>>>

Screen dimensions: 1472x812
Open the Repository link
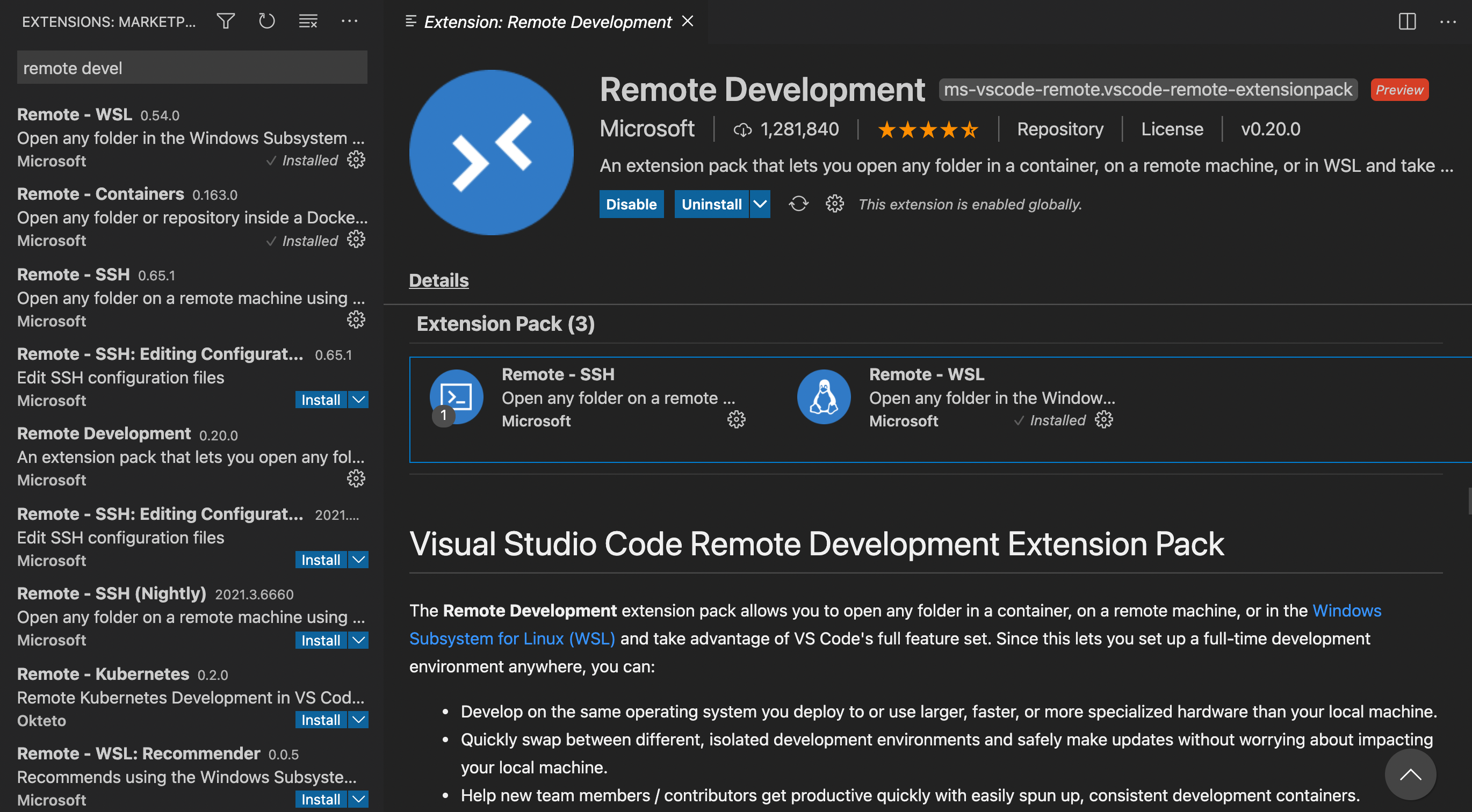(1060, 129)
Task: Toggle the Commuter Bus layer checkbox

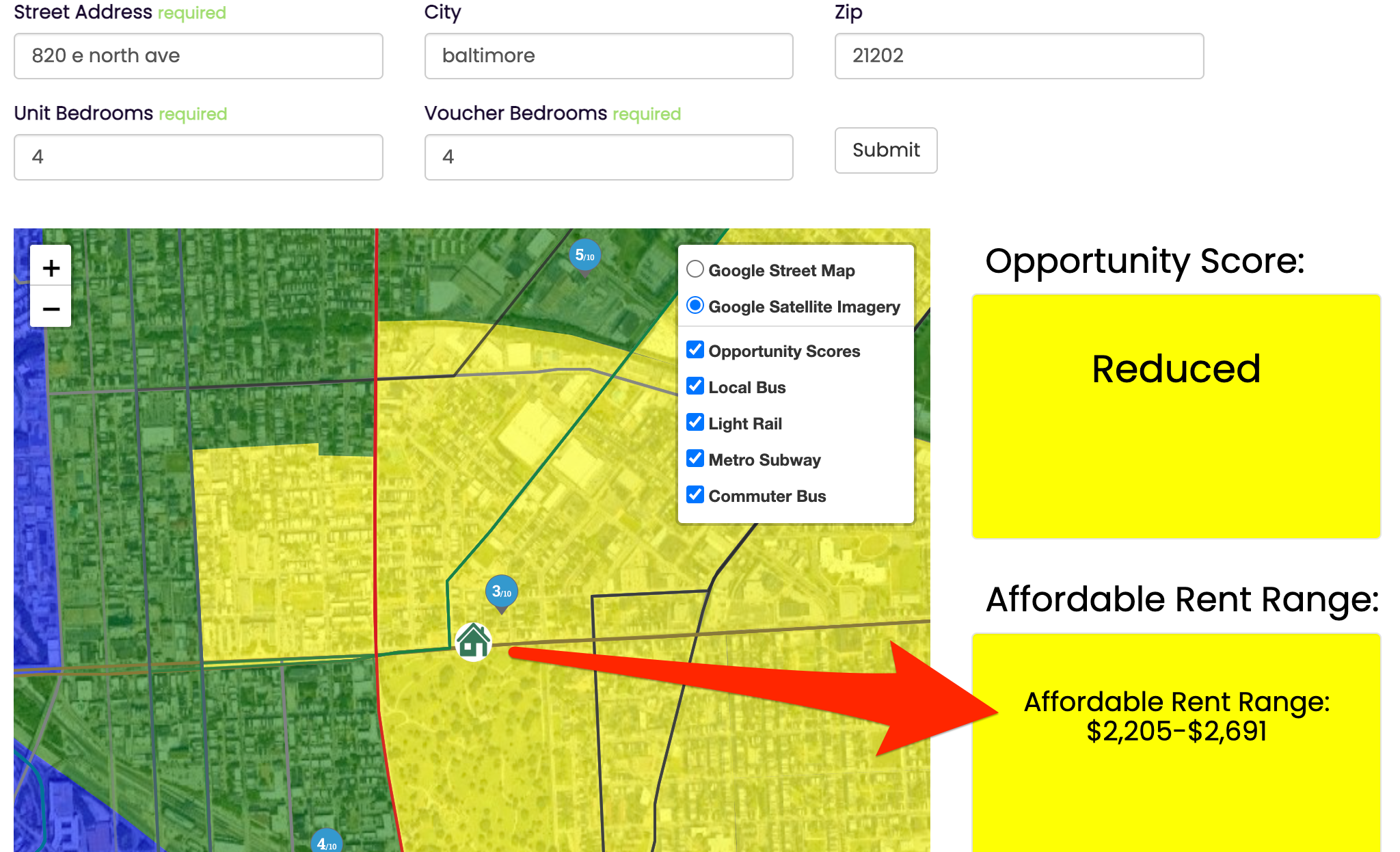Action: click(x=695, y=495)
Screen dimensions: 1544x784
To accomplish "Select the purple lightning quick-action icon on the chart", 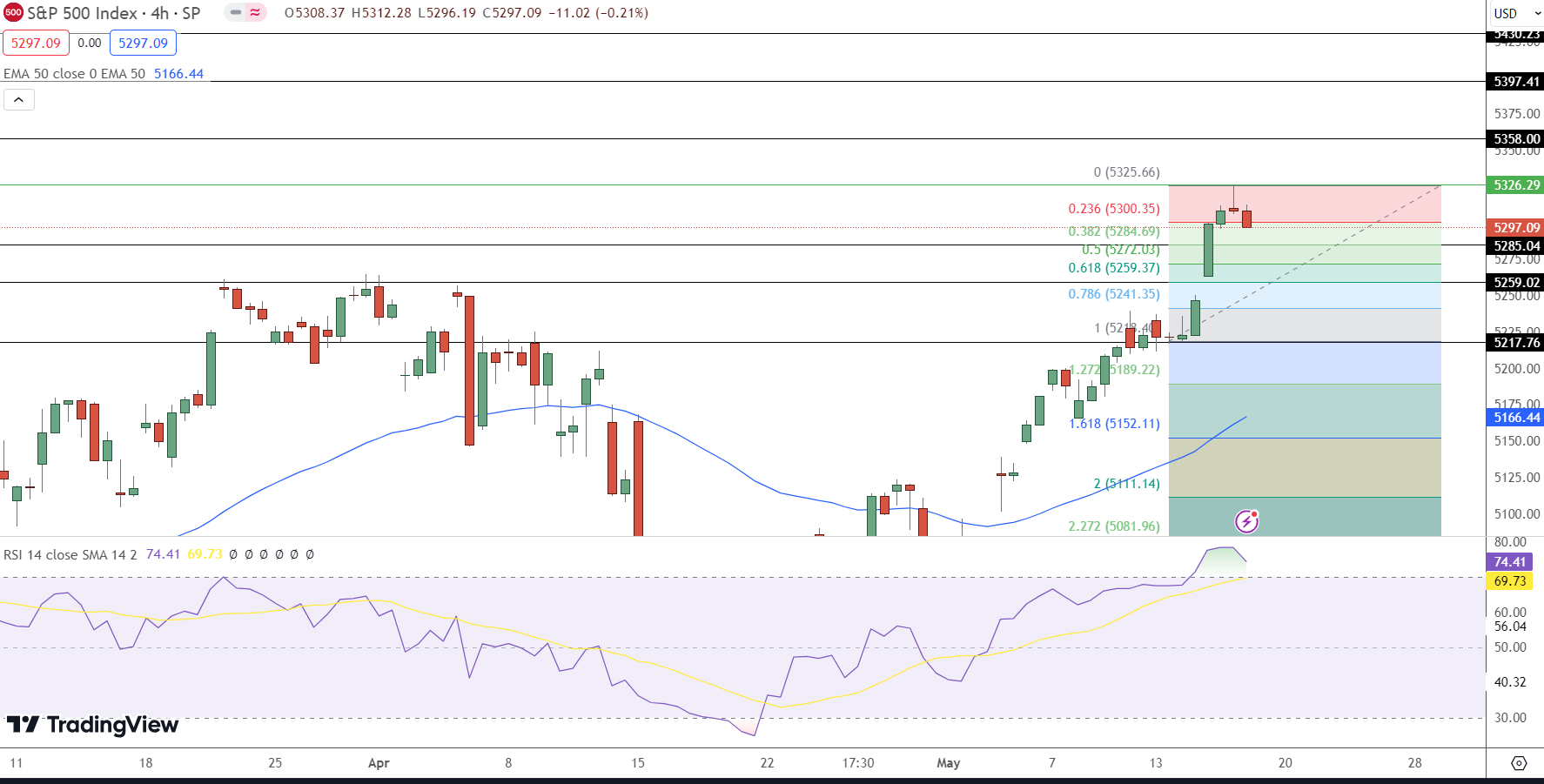I will tap(1248, 521).
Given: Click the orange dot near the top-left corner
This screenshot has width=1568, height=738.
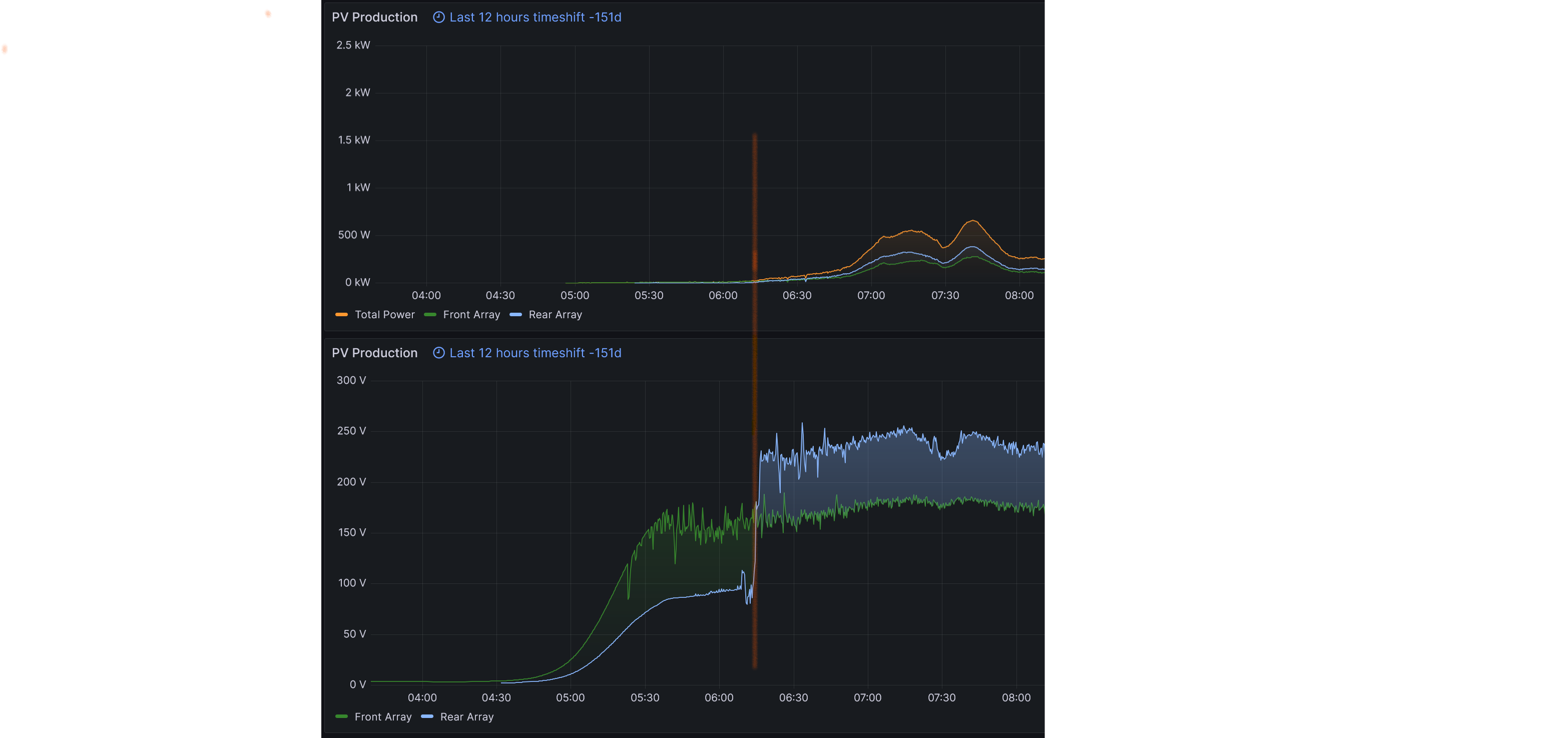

<<<

Exercise details = Where a line of the records holds the word "dimensions", copy that line.

Solution to the problem =
Screen dimensions: 1472x812
Screen dimensions: 1544x784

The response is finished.